The valve is made of a polymer frame, bovine pericardium leaflets, and two inflatable rings that sit on both sides of the patient’s own valve, completely taking over its space. Because the rings can deflate as well, the valve can be easily repositioned for a better fit or removed if complications occur.
Some of the findings reported from the study:
The DISCOVER Trial is a prospective, multicenter study of up to 100 patients conducted at 10 European sites of patients with severe aortic valve stenosis who require replacement of their native aortic valve but are at extreme risk for open surgical repair. The device studied was the Direct Flow Medical Transcatheter Aortic Valve System, which is endovascularly delivered via an 18F introducer sheath. The trial was initiated in November 2011 and the first patient was treated at the L’Institut Jacques Cartier in Massy, France by Co-Principal Investigator Thierry Lefevre, MD.

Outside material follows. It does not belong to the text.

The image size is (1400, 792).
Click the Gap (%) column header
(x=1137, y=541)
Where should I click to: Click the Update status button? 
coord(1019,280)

In the presentation of 30 day results for the pre-specified CE Cohort of 33 patients reported by Co-Principal Investigator Joachim Schofer, MD from the Medical Care Center, Hamburg, Germany, all patients were successfully treated via a transfemoral approach using the low profile, flexible Direct Flow Delivery System. The primary endpoint, freedom from all-cause mortality from procedure to 30 days, was met at 97 percent. Freedom from all cause cardiovascular mortality at 30 days was 100 percent.
Importantly, the Direct Flow Valve resulted in 97 percent mild or less aortic regurgitation, with 81 percent of patients experiencing none/trace aortic regurgitation as reported by the study Corelab. There were no major vascular complications in any patients post-procedure through 30 days even though the minimum vessel diameter treated in the study was 5.2 mm. The mean gradient pre-procedure to discharge and out to 30 days of 46.0, 13.6 and 12.9 mmHg, respectively, demonstrated the ability to significantly reduce gradients over time. All hemodynamic results were analyzed by an independent imaging core laboratory.